First, good crisis management is no guarantee of a smooth adaptation to the new normal. On the contrary, it can lull us into thinking that the hard work is behind us and there is nothing left to do but continue on the same course. It can even strengthen the typical aversion to change that follows the saying ‘if it ain’t broke, don’t fix it.’ We have to ask ourselves how much of our crisis management has been the product of cutting costs and maximizing the performance of existing products, and how much of promoting innovation in processes and products that have allowed us to take advantage of opportunities previously beyond our reach. If all we have done is push the possibilities of our business model to the limit and exhaust the accumulated margins of our working capital, we should be cautious. Only if we have leveraged the shifting circumstances to evolve our business model and launch transitions to other horizons will we be in sync with what is now expected of us.

Second, the kind of uncertainty that should concern us in the wake of the pandemic is very different. Covid-19 has directly confronted us with things that we know we do not know, that is, with known uncertainties such as the health situation variables or the evolution of factors that directly affect our bottom line. The correct approach is risk management, working with hypotheses and probabilities and adapting our decisions to that logic. The challenge from there has more to do with a second-order uncertainty, one that might be described as that which we do not yet know that we do not know. It may be a threat constituting a risk or an opportunity arising from the technological and social changes accelerated by the pandemic. To address these uncertainties, we have to broaden our gaze, examine things we are not inclined to question, speak to people with whom we do not usually interact, and, above all, instill in our partners an attitude open to discovery and experimentation.

Third, our repertoire of behaviors needs to evolve accordingly. Processes focused on deciding and acting need to be complemented with new attitudes, such as asking, doubting, and testing, while behaviors aimed at motivating and inspiring should be expanded to include new dimensions, such as correcting and learning. It is always tricky for a manager to move from a role of containing uncertainty to one of encouraging it, but to a tolerable degree and with the support of third parties, it is the way to discover what the future holds. Where we once had to reduce anxiety about survival, we now need to reduce anxiety about learning.

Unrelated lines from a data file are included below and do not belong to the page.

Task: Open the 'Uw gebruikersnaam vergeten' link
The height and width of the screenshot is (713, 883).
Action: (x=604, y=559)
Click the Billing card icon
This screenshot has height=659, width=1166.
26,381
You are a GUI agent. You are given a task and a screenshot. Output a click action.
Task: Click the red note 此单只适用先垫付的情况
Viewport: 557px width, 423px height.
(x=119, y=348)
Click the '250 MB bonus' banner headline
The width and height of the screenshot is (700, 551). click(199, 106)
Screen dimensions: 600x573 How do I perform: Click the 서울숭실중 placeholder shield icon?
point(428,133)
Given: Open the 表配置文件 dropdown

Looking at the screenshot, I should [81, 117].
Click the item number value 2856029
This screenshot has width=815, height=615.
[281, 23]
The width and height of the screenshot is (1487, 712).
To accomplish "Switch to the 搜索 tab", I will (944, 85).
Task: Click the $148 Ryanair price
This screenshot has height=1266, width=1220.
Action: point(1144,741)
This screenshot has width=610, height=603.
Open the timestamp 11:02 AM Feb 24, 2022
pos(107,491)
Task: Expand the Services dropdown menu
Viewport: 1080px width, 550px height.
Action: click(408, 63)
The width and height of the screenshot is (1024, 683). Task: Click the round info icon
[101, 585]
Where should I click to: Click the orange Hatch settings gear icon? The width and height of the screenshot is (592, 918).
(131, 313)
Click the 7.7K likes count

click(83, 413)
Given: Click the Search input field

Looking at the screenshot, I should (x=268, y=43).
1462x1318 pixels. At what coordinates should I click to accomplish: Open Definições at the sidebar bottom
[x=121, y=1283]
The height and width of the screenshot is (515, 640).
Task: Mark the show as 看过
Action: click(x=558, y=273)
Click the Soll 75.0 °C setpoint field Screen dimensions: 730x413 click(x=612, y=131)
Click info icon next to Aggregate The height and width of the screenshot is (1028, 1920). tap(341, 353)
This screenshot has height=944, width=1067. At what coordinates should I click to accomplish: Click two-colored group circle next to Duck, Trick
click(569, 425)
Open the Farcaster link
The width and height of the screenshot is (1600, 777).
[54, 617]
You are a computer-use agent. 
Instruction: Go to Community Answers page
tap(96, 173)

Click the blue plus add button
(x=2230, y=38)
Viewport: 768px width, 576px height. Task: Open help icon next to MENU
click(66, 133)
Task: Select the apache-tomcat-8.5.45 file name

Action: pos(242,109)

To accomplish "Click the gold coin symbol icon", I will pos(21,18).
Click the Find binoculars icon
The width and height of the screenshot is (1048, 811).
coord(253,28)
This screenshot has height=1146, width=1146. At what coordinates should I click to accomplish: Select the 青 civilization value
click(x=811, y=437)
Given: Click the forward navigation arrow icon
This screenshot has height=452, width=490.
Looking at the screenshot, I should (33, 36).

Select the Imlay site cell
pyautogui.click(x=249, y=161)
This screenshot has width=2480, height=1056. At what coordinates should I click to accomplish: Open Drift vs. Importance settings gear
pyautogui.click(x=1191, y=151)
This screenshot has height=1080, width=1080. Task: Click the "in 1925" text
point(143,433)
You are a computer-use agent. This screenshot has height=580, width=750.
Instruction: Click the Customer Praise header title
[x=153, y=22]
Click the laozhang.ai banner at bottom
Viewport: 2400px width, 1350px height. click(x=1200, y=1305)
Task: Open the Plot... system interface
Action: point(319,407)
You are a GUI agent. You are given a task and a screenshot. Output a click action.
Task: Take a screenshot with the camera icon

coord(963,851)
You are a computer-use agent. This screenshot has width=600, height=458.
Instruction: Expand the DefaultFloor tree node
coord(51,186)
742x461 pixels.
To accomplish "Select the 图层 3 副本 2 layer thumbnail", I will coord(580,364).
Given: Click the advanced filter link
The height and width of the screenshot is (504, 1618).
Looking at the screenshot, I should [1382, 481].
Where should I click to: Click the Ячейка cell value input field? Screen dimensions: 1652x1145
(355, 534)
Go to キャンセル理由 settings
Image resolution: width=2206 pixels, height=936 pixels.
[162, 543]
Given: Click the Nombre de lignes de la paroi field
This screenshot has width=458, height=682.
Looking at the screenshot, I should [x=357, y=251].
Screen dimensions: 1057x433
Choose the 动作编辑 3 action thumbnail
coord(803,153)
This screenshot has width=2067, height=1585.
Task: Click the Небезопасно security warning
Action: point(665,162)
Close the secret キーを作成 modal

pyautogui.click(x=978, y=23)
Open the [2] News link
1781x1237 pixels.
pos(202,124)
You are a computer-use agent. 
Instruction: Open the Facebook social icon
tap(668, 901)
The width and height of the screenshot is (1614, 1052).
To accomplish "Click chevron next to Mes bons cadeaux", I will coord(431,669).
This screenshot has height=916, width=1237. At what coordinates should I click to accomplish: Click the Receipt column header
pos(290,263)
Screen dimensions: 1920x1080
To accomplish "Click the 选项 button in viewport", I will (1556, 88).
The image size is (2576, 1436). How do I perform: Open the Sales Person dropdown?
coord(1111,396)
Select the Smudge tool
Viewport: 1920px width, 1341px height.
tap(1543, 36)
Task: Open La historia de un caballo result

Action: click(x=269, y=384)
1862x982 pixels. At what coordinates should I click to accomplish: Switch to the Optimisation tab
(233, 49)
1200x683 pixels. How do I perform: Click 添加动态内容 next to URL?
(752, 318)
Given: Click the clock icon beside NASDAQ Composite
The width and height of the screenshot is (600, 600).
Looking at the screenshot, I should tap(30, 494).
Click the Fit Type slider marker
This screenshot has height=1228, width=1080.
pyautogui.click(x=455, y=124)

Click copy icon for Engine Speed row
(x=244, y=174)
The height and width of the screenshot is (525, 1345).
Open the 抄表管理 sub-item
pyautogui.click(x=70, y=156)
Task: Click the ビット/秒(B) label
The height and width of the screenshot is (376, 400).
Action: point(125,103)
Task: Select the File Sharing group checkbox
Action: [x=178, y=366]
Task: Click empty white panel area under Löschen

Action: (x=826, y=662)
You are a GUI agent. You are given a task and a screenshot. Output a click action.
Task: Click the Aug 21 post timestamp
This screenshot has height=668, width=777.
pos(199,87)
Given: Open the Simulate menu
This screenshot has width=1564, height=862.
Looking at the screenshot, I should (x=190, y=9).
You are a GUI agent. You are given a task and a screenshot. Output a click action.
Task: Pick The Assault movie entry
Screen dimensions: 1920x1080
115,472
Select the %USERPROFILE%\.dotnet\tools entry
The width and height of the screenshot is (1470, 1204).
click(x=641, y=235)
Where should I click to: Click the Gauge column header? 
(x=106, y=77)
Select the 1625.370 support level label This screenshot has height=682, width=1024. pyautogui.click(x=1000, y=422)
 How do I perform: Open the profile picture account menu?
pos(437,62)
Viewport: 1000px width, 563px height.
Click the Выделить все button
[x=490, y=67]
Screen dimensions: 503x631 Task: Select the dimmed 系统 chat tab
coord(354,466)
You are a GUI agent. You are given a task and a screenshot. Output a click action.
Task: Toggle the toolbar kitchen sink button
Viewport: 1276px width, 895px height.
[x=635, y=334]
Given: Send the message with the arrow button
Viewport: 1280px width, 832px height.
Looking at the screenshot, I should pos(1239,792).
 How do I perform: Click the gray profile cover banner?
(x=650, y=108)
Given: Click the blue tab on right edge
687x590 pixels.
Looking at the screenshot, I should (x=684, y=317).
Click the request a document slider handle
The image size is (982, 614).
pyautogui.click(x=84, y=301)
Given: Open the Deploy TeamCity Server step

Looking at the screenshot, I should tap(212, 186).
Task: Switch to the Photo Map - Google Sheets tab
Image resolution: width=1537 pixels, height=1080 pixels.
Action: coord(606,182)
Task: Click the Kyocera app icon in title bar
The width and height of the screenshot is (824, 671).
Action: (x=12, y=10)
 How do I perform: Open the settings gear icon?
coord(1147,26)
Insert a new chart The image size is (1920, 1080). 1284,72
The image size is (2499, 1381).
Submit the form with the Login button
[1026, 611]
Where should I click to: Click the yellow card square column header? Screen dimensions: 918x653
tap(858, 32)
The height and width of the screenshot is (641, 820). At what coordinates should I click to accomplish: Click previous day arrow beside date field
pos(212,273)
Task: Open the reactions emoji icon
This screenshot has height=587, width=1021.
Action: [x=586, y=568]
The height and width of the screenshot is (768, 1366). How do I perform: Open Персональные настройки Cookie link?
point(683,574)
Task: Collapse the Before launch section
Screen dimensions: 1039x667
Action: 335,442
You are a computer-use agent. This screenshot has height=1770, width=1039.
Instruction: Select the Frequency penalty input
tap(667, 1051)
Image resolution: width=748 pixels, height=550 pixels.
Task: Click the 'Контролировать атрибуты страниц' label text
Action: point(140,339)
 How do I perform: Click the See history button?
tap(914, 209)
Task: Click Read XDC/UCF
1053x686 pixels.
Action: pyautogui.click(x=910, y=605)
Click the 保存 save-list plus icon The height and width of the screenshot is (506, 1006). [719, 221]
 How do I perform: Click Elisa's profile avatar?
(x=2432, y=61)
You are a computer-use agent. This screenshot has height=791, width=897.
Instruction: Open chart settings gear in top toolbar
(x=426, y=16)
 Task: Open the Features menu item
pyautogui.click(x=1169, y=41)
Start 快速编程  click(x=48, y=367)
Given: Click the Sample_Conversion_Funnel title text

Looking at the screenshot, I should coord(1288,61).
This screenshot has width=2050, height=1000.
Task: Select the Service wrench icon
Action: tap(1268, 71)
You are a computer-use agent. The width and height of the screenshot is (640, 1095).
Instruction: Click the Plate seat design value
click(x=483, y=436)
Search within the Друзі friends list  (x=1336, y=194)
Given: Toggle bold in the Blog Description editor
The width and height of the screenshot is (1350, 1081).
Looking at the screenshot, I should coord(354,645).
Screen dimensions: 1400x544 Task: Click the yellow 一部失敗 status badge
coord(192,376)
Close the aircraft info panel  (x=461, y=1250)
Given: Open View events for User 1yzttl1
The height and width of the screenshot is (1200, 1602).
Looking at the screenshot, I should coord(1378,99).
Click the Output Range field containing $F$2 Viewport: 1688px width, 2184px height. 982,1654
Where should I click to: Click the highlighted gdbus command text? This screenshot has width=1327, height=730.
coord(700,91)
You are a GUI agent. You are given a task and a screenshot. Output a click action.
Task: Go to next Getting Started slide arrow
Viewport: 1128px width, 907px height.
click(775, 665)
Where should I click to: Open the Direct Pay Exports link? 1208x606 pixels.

In short, crisis management tends to blur the ethical dilemmas we face in organizations. We apply battlefield medicine to survive and, in so doing, lose much of the nuance in our decision-making processes. In crises, fear does the work of reason, but the ethical impact is not neutral. We must take stock of this experience, reflect on it, and draw conclusions for the future. Life is full of uncertainties, and many can be managed as risks, but others must be seen as opportunities.